I recently bought my first home with a conventional loan near the end of 2022. I've been setting it up to rent out part of the house through Airbnb while living in the other half. I've done some research into the tax implications and have seen that it can get tricky/complex very fast, but that basically you can prorate the portion of your house that you are renting and treat that as a rental property while treating the other portion as a personal home.

My concern is that I haven't began renting/advertising to rent out the other portion of my house yet, so my "rental income" is zero for 2022. However, I have made plenty of legitimate expenses to set up the Airbnb and most of those expenses were in 2022.

 My question is: although I made no income from my "short term rental/house hack", am I still able to benefit from the same expense write offs as anyone else who is doing a house-hack/rental when filing for 2022 taxes? 

I've heard that you have to be "in business of renting" to get these benefits, which I guess technically I am not yet. But since most of these expenses I made were in 2022, does that mean I just miss out on being able to write off those expenses? 

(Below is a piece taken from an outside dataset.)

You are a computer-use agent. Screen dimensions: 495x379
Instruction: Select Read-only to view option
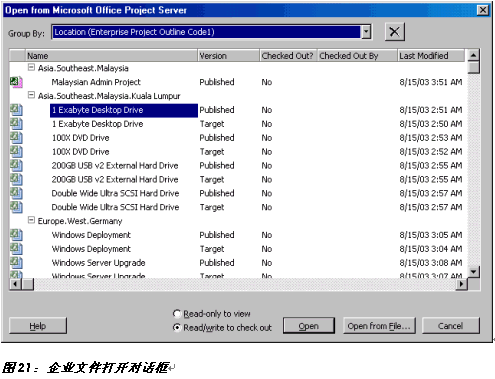(x=177, y=314)
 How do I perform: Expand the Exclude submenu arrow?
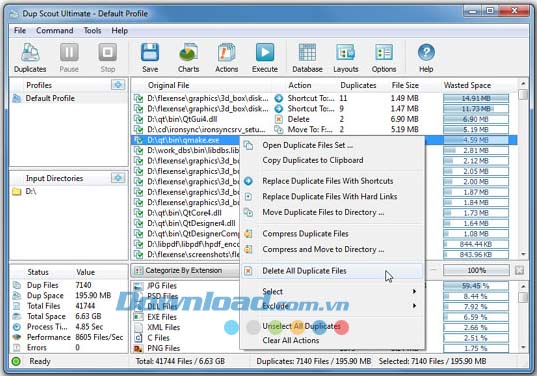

If so, then it seems like I chose pretty poor timing to make all my expenses, ha!

Thanks in advance for any feedback!


 Hi Davis,

You've got some great questions here and I recommend getting with a real estate savvy tax professional/CPA to dive into your particular details.  However, broadly speaking:

You said: my "rental income" is zero for 2022. However, I have made plenty of legitimate expenses to set up the Airbnb and most of those expenses were in 2022.

Those expenses are not deductible until your house is In Service.  The In Service date is the date that it is available and ready to rent.  Usually, that's the date when you first turn on your rental calendar in one of the online platforms such as AirBNB.

However, it does not mean those expenses are lost.  First, you'll need to determine what can be deducted as of the in-service date and what must be depreciated.  That can be a complex and nuanced determination, so make sure you know those rules really well or you engage with a tax professional/CPA who does.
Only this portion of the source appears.